Ces dossiers arrivent dans un département peu équipé au regard de son ensoleillement. Fin 2024, les Alpes-Maritimes comptaient 154 mégawatts photovoltaïques raccordés, loin derrière les Bouches-du-Rhône avec 804 mégawatts, le Var avec 590 et les Alpes-de-Haute-Provence avec 460. Ce retard a des raisons concrètes: littoral dense, relief, forêts, risques naturels, paysages exposés, pression foncière. Mais il ne peut pas servir de point final.
En France, le solaire accélère. Le parc photovoltaïque atteignait 31,3 gigawatts fin 2025, après 6,1 gigawatts raccordés en un an. La production solaire a atteint 37 térawattheures en 2025, soit 7,3 % de la consommation électrique française hors autoconsommation. Le photovoltaïque n’est donc plus un appoint symbolique. Il devient une infrastructure ordinaire, avec des choix ordinaires à assumer: le lieu, le coût, le voisinage, l’entretien, les accès, l’eau, la biodiversité.
Le débat ne se résume pas à choisir entre panneaux et nature. Il oblige d’abord à classer les terrains. Les parkings extérieurs existants de plus de 1 500 m² devront progressivement recevoir des ombrières sur au moins la moitié de leur surface entre juillet 2026 et juillet 2028, avec production d’énergie renouvelable, sauf exceptions. Dans un département de zones commerciales, d’hôpitaux, de technopoles, d’équipements publics et de pôles touristiques, ce gisement doit être traité sérieusement avant d’aller chercher des hectares en forêt ou près d’un captage.

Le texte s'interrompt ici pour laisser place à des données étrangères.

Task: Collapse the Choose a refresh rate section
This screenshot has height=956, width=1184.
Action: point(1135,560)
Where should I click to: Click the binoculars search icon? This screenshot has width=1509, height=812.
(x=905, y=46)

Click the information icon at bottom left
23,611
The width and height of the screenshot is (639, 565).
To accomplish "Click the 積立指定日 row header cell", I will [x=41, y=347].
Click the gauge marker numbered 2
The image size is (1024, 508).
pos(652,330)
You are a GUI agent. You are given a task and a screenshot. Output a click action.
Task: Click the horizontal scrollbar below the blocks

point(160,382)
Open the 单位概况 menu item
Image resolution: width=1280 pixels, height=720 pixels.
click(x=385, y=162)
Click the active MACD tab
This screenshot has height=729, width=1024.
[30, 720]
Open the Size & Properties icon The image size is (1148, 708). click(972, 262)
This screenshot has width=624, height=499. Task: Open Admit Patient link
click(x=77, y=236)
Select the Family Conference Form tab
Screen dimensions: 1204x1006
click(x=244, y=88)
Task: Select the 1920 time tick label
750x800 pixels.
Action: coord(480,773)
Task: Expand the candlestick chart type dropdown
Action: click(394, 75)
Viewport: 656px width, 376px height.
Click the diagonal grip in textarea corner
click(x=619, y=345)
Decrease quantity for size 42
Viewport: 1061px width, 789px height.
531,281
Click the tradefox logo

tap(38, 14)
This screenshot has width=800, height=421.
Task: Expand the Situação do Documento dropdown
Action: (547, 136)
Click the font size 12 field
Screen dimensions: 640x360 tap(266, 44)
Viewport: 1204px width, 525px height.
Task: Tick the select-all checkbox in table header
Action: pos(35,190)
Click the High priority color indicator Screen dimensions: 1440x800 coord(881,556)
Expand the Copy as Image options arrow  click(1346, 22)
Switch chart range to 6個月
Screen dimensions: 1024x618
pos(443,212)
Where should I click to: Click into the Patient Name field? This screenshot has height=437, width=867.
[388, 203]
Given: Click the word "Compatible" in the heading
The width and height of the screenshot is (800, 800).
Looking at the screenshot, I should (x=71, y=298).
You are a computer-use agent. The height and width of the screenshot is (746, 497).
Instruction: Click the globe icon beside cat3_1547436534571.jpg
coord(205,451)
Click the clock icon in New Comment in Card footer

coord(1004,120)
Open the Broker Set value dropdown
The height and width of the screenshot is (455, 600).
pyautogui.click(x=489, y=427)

Cela ne rend pas les centrales au sol inutiles. Cela relève simplement le niveau de preuve attendu. À Valbonne, Levens et Valderoure, les porteurs de projet doivent montrer que le site choisi est meilleur que les alternatives, pas seulement disponible. Dans les Alpes-Maritimes, le solaire a de la place à prendre. Il devra surtout montrer qu’il sait bien choisir sa place.